From the entries below, transcribe exactly the lines between the line holding "This screenshot has width=1456, height=819." and the line holding "Click 您的答案 link for question 343", inclusive; skip all other lines.
::::::
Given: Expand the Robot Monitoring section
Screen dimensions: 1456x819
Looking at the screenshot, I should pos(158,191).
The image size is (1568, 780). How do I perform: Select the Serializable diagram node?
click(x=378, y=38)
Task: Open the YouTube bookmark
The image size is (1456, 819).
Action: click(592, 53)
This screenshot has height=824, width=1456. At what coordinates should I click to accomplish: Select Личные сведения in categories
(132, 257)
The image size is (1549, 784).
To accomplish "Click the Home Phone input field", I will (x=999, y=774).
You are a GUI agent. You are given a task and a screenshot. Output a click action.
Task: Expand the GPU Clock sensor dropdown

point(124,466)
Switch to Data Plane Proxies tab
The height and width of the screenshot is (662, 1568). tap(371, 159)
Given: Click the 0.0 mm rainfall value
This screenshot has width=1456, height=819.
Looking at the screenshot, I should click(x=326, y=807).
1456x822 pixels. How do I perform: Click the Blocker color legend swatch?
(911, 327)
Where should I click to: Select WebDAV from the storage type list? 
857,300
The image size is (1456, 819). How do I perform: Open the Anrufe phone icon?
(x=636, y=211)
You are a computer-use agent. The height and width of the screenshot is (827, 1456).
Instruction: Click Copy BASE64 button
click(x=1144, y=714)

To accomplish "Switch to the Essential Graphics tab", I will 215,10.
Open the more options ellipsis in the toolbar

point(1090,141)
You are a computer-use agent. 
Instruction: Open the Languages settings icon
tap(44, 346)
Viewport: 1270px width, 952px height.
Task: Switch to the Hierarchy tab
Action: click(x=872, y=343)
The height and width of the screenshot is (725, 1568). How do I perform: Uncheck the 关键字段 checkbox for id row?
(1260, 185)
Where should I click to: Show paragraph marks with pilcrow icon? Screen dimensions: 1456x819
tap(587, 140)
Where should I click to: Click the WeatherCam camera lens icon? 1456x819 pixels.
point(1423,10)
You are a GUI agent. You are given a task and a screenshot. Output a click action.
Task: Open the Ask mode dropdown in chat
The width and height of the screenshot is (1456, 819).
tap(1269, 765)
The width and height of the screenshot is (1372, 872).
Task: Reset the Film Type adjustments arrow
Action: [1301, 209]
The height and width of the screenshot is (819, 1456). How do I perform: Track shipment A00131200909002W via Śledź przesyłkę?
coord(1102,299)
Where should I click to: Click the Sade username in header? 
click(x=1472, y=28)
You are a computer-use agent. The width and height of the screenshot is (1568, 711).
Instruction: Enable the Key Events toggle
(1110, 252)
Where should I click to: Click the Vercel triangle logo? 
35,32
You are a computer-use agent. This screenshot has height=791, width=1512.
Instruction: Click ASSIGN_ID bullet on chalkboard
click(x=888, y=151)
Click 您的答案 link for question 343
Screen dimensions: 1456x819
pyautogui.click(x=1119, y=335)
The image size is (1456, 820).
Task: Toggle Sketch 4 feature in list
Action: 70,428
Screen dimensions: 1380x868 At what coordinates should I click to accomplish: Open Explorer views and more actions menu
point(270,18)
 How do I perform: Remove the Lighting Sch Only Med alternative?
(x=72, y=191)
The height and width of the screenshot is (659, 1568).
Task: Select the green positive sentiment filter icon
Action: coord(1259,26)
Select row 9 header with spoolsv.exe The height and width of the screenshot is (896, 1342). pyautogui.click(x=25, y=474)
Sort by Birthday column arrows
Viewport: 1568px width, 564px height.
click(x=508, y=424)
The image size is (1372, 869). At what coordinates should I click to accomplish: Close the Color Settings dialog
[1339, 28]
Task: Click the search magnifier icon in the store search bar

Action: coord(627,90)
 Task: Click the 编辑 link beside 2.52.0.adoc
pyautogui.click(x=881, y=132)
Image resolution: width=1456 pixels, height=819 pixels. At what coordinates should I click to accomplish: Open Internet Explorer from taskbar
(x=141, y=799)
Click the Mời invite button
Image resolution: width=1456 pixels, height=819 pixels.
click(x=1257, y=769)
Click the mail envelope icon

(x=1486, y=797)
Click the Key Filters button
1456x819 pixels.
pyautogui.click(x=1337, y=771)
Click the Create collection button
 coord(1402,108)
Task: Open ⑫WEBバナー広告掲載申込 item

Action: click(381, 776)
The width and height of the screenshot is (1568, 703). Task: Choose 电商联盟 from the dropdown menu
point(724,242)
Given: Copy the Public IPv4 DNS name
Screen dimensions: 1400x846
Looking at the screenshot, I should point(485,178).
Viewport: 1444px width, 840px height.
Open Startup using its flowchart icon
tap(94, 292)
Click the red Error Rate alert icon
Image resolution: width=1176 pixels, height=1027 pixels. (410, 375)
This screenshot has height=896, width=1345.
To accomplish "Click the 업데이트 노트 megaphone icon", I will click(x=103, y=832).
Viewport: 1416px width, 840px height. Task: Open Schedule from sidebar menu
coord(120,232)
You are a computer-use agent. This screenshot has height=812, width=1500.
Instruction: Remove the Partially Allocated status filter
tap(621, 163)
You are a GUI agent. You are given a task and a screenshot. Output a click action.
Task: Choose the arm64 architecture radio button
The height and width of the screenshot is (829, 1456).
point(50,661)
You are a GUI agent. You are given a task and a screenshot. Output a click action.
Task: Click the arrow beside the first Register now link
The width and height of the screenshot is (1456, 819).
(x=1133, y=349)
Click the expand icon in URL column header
::::::
-- Answer for this exercise --
This screenshot has width=1456, height=819.
Looking at the screenshot, I should click(x=326, y=807).
1456x822 pixels. How do I perform: Click the Blocker color legend swatch?
(911, 327)
Where should I click to: Select WebDAV from the storage type list? 
857,300
The image size is (1456, 819). How do I perform: Open the Anrufe phone icon?
(x=636, y=211)
You are a computer-use agent. The height and width of the screenshot is (827, 1456).
Instruction: Click Copy BASE64 button
click(x=1144, y=714)

To accomplish "Switch to the Essential Graphics tab", I will 215,10.
Open the more options ellipsis in the toolbar

point(1090,141)
You are a computer-use agent. 
Instruction: Open the Languages settings icon
tap(44, 346)
Viewport: 1270px width, 952px height.
Task: Switch to the Hierarchy tab
Action: click(x=872, y=343)
The height and width of the screenshot is (725, 1568). How do I perform: Uncheck the 关键字段 checkbox for id row?
(1260, 185)
Where should I click to: Show paragraph marks with pilcrow icon? Screen dimensions: 1456x819
tap(587, 140)
Where should I click to: Click the WeatherCam camera lens icon? 1456x819 pixels.
point(1423,10)
You are a GUI agent. You are given a task and a screenshot. Output a click action.
Task: Open the Ask mode dropdown in chat
The width and height of the screenshot is (1456, 819).
tap(1269, 765)
The width and height of the screenshot is (1372, 872).
Task: Reset the Film Type adjustments arrow
Action: [1301, 209]
The height and width of the screenshot is (819, 1456). How do I perform: Track shipment A00131200909002W via Śledź przesyłkę?
coord(1102,299)
Where should I click to: Click the Sade username in header? 
click(x=1472, y=28)
You are a computer-use agent. The width and height of the screenshot is (1568, 711).
Instruction: Enable the Key Events toggle
(1110, 252)
Where should I click to: Click the Vercel triangle logo? 
35,32
You are a computer-use agent. This screenshot has height=791, width=1512.
Instruction: Click ASSIGN_ID bullet on chalkboard
click(x=888, y=151)
Click 您的答案 link for question 343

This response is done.